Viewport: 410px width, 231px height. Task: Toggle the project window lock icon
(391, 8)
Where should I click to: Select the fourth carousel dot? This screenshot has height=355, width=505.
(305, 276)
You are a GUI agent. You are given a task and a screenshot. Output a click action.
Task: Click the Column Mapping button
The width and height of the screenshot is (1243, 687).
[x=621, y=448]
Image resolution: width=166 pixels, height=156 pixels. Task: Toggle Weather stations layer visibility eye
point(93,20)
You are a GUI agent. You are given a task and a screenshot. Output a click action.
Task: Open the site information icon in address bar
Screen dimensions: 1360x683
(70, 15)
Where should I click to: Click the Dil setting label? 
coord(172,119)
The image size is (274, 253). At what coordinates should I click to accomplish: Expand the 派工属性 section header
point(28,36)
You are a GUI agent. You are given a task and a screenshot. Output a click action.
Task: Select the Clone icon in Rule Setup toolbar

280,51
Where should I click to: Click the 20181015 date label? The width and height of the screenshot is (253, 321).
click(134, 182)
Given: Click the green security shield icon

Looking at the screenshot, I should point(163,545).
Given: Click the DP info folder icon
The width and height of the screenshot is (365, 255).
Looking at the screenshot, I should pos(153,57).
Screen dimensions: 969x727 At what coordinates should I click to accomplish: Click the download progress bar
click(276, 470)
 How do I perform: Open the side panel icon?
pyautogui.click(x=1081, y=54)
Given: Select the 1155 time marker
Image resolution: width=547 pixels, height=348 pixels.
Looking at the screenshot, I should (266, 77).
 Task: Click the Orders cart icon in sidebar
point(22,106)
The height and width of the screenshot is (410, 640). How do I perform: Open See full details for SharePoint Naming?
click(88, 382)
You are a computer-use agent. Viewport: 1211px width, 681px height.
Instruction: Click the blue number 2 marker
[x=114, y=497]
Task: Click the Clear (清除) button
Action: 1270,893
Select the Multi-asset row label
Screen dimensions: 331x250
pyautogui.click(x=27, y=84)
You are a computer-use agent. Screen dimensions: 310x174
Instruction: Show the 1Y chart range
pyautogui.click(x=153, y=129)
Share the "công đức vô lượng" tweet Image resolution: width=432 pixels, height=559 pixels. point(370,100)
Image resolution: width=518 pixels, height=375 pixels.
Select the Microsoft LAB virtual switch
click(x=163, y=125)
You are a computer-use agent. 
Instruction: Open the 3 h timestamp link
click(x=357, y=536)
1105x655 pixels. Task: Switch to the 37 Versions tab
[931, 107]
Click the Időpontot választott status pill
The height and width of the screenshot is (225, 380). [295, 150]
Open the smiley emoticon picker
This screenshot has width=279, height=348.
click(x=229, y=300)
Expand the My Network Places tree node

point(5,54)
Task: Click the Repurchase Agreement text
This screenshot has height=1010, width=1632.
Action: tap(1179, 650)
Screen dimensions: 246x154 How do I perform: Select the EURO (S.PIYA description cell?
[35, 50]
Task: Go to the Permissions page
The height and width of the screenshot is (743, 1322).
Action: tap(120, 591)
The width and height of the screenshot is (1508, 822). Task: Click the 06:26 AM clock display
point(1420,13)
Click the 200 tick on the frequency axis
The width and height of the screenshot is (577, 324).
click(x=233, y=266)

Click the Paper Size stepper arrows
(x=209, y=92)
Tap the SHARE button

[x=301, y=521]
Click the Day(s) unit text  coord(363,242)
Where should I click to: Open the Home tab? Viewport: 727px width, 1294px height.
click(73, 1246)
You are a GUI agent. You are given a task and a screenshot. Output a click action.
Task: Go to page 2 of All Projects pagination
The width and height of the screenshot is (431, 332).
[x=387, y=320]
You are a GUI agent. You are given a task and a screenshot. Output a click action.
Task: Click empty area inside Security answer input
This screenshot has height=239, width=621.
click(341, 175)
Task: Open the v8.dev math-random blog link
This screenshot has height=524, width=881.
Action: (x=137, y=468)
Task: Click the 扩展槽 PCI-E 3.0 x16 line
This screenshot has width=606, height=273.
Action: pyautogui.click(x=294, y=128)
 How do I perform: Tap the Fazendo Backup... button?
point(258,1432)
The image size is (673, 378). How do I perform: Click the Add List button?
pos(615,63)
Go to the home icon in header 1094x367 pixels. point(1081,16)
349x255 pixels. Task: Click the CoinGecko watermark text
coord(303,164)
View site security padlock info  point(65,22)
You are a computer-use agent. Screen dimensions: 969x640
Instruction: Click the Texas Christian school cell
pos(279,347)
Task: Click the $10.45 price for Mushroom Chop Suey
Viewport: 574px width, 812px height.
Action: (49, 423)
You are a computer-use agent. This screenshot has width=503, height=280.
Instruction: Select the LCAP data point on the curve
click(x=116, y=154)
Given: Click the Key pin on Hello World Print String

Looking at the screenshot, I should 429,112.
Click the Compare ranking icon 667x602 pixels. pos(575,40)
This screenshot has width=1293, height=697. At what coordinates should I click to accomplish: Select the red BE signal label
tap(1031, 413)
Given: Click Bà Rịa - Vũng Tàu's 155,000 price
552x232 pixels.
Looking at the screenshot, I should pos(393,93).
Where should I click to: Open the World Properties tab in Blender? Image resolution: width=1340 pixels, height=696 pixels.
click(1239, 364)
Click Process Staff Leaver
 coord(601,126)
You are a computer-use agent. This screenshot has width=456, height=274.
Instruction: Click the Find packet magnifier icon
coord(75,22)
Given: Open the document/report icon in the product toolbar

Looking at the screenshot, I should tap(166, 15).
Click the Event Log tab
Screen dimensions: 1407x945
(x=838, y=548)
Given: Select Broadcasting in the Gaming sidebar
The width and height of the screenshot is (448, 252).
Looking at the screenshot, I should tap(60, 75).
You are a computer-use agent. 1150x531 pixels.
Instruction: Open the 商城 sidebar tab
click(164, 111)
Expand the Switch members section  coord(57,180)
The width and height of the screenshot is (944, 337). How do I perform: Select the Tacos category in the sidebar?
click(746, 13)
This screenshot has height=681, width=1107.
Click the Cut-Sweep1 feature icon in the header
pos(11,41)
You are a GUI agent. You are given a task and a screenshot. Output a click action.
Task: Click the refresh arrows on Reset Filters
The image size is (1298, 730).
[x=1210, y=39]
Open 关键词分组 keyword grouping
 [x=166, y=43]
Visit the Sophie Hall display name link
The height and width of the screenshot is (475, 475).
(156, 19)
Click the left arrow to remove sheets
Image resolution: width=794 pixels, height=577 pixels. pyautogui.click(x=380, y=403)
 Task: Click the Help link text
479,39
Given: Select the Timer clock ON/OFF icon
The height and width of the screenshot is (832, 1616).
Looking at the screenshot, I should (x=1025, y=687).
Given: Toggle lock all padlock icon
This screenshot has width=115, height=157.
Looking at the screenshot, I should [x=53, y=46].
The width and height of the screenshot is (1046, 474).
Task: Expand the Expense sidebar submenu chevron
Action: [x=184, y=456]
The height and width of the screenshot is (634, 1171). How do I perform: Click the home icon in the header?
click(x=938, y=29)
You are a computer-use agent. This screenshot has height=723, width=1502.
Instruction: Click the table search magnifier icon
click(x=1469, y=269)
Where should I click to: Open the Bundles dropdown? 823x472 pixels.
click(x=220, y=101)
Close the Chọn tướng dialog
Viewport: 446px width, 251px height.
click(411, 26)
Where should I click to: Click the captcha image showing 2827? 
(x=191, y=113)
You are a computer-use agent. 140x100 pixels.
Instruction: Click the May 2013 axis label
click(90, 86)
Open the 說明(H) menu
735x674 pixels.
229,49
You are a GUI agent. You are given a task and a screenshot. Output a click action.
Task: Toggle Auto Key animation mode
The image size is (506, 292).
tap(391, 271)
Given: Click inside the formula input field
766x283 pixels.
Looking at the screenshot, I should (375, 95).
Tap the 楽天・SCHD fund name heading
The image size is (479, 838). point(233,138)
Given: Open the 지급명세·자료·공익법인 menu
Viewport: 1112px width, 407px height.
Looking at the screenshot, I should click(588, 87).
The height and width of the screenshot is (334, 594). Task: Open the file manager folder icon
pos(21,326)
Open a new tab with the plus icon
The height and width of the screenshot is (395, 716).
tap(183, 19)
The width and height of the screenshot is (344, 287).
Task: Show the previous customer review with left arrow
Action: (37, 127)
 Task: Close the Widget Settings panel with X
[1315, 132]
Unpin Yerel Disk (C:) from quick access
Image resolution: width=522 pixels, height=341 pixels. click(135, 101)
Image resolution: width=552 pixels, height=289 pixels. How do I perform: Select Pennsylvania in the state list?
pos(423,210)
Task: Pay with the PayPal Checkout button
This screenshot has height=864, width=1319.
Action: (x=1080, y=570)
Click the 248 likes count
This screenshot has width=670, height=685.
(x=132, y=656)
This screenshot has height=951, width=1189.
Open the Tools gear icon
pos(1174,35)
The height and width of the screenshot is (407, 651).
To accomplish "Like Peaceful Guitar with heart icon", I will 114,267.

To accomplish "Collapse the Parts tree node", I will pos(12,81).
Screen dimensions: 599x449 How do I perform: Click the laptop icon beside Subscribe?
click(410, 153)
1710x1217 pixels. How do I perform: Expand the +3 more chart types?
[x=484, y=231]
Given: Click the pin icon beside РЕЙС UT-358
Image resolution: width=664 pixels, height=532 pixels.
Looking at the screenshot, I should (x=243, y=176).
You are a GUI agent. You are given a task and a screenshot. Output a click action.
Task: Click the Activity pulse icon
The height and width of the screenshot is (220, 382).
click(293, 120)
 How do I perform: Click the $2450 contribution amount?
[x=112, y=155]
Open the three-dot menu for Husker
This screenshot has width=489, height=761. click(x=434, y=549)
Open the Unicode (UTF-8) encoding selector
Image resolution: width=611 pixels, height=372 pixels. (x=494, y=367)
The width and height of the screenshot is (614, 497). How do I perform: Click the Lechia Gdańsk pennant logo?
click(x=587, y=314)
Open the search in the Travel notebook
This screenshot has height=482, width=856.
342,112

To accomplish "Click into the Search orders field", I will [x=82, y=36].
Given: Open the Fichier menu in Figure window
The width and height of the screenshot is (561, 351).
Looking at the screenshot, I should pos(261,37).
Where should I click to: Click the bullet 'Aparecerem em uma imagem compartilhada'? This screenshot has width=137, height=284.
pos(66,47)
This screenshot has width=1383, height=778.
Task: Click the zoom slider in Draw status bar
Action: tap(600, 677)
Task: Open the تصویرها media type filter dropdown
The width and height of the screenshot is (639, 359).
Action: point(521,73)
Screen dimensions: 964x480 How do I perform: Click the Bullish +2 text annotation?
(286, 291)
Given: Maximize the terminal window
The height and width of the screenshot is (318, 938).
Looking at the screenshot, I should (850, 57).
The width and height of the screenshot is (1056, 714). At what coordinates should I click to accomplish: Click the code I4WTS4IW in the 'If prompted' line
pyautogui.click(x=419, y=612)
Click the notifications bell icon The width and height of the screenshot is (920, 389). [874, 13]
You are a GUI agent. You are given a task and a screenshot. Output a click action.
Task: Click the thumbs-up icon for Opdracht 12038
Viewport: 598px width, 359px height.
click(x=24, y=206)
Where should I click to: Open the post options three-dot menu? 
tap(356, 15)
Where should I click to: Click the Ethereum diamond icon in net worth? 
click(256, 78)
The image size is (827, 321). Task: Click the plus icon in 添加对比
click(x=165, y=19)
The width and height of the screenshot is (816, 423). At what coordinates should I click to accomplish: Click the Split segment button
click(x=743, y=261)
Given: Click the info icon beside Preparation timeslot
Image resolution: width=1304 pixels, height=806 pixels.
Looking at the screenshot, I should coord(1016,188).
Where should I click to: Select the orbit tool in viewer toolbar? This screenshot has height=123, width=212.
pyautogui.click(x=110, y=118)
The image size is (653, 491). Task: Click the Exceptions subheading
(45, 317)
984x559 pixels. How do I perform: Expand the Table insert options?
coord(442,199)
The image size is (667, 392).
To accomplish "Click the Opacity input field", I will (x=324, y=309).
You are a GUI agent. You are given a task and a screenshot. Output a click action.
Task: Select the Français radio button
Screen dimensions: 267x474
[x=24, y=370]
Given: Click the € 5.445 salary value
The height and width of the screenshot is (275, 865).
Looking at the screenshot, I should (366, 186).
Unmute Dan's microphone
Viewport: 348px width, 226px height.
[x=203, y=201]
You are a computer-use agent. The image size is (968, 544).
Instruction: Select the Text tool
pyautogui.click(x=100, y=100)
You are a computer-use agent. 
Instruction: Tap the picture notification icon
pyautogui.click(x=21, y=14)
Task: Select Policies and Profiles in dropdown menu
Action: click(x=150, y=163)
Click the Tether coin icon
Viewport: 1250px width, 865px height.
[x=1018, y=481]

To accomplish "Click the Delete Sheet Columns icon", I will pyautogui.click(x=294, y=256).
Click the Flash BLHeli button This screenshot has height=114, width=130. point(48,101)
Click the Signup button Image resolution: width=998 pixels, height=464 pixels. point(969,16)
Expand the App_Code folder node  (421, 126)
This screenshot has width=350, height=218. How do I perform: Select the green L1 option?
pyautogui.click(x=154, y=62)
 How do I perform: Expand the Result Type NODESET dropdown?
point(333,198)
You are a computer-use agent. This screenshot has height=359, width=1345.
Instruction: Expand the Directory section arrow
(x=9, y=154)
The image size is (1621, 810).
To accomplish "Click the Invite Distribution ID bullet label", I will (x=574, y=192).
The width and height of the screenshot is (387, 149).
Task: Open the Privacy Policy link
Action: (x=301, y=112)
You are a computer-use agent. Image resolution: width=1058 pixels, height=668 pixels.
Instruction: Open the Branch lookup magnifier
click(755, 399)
-- -- --
__Written request__: Echo the lines exactly, starting with the first one and going on through the line that contains "pyautogui.click(x=153, y=129)", with that line included.

__Complete output__:
Viewport: 410px width, 231px height. Task: Toggle the project window lock icon
(391, 8)
Where should I click to: Select the fourth carousel dot? This screenshot has height=355, width=505.
(305, 276)
You are a GUI agent. You are given a task and a screenshot. Output a click action.
Task: Click the Column Mapping button
The width and height of the screenshot is (1243, 687).
[x=621, y=448]
Image resolution: width=166 pixels, height=156 pixels. Task: Toggle Weather stations layer visibility eye
point(93,20)
You are a GUI agent. You are given a task and a screenshot. Output a click action.
Task: Open the site information icon in address bar
Screen dimensions: 1360x683
(70, 15)
Where should I click to: Click the Dil setting label? 
coord(172,119)
The image size is (274, 253). At what coordinates should I click to accomplish: Expand the 派工属性 section header
point(28,36)
You are a GUI agent. You are given a task and a screenshot. Output a click action.
Task: Select the Clone icon in Rule Setup toolbar

280,51
Where should I click to: Click the 20181015 date label? The width and height of the screenshot is (253, 321).
click(134, 182)
Given: Click the green security shield icon

Looking at the screenshot, I should point(163,545).
Given: Click the DP info folder icon
The width and height of the screenshot is (365, 255).
Looking at the screenshot, I should pos(153,57).
Screen dimensions: 969x727 At what coordinates should I click to accomplish: Click the download progress bar
click(276, 470)
 How do I perform: Open the side panel icon?
pyautogui.click(x=1081, y=54)
Given: Select the 1155 time marker
Image resolution: width=547 pixels, height=348 pixels.
Looking at the screenshot, I should (266, 77).
 Task: Click the Orders cart icon in sidebar
point(22,106)
The height and width of the screenshot is (410, 640). How do I perform: Open See full details for SharePoint Naming?
click(88, 382)
You are a computer-use agent. Viewport: 1211px width, 681px height.
Instruction: Click the blue number 2 marker
[x=114, y=497]
Task: Click the Clear (清除) button
Action: 1270,893
Select the Multi-asset row label
Screen dimensions: 331x250
pyautogui.click(x=27, y=84)
You are a computer-use agent. Screen dimensions: 310x174
Instruction: Show the 1Y chart range
pyautogui.click(x=153, y=129)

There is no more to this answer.